*** Opening Exercise materials ***

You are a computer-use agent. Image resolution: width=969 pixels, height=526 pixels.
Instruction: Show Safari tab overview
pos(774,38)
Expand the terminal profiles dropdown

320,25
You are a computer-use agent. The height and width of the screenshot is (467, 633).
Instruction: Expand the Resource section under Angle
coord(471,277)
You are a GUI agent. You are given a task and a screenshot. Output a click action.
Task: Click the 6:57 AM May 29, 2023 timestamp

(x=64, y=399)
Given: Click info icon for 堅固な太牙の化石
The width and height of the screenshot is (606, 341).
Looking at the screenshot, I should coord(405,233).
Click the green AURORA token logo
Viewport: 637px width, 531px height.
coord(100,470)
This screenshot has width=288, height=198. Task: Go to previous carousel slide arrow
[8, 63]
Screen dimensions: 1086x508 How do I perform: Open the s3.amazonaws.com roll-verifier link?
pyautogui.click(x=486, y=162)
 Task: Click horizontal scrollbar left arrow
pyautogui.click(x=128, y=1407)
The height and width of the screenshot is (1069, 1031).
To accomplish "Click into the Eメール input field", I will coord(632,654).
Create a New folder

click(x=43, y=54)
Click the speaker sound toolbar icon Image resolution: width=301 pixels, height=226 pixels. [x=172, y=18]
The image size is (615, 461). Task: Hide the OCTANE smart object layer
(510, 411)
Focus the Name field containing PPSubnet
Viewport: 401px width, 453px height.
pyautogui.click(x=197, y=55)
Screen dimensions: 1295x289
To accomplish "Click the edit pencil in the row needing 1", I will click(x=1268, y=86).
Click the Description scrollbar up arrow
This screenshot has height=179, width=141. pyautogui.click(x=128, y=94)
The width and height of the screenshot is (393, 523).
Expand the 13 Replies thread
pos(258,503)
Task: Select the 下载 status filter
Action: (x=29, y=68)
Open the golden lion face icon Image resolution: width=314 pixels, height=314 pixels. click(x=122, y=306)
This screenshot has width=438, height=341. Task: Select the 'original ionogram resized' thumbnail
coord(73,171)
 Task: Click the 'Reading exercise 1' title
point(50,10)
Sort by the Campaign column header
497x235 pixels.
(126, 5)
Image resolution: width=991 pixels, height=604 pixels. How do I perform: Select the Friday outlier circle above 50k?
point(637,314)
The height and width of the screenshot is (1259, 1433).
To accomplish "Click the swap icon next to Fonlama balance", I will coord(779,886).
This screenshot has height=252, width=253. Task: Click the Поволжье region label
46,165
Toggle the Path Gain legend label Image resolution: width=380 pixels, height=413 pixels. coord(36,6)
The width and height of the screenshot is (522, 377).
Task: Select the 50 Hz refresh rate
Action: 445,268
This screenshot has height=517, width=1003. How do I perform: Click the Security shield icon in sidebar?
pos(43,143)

*** Closing Exercise materials ***

> Problem description
The output must consist solely of the lines from the one containing "Task: Click the 'Reading exercise 1' title" through the end of the listing, unaltered.

> Result for this task
 Task: Click the 'Reading exercise 1' title
point(50,10)
Sort by the Campaign column header
497x235 pixels.
(126, 5)
Image resolution: width=991 pixels, height=604 pixels. How do I perform: Select the Friday outlier circle above 50k?
point(637,314)
The height and width of the screenshot is (1259, 1433).
To accomplish "Click the swap icon next to Fonlama balance", I will coord(779,886).
This screenshot has height=252, width=253. Task: Click the Поволжье region label
46,165
Toggle the Path Gain legend label Image resolution: width=380 pixels, height=413 pixels. coord(36,6)
The width and height of the screenshot is (522, 377).
Task: Select the 50 Hz refresh rate
Action: 445,268
This screenshot has height=517, width=1003. How do I perform: Click the Security shield icon in sidebar?
pos(43,143)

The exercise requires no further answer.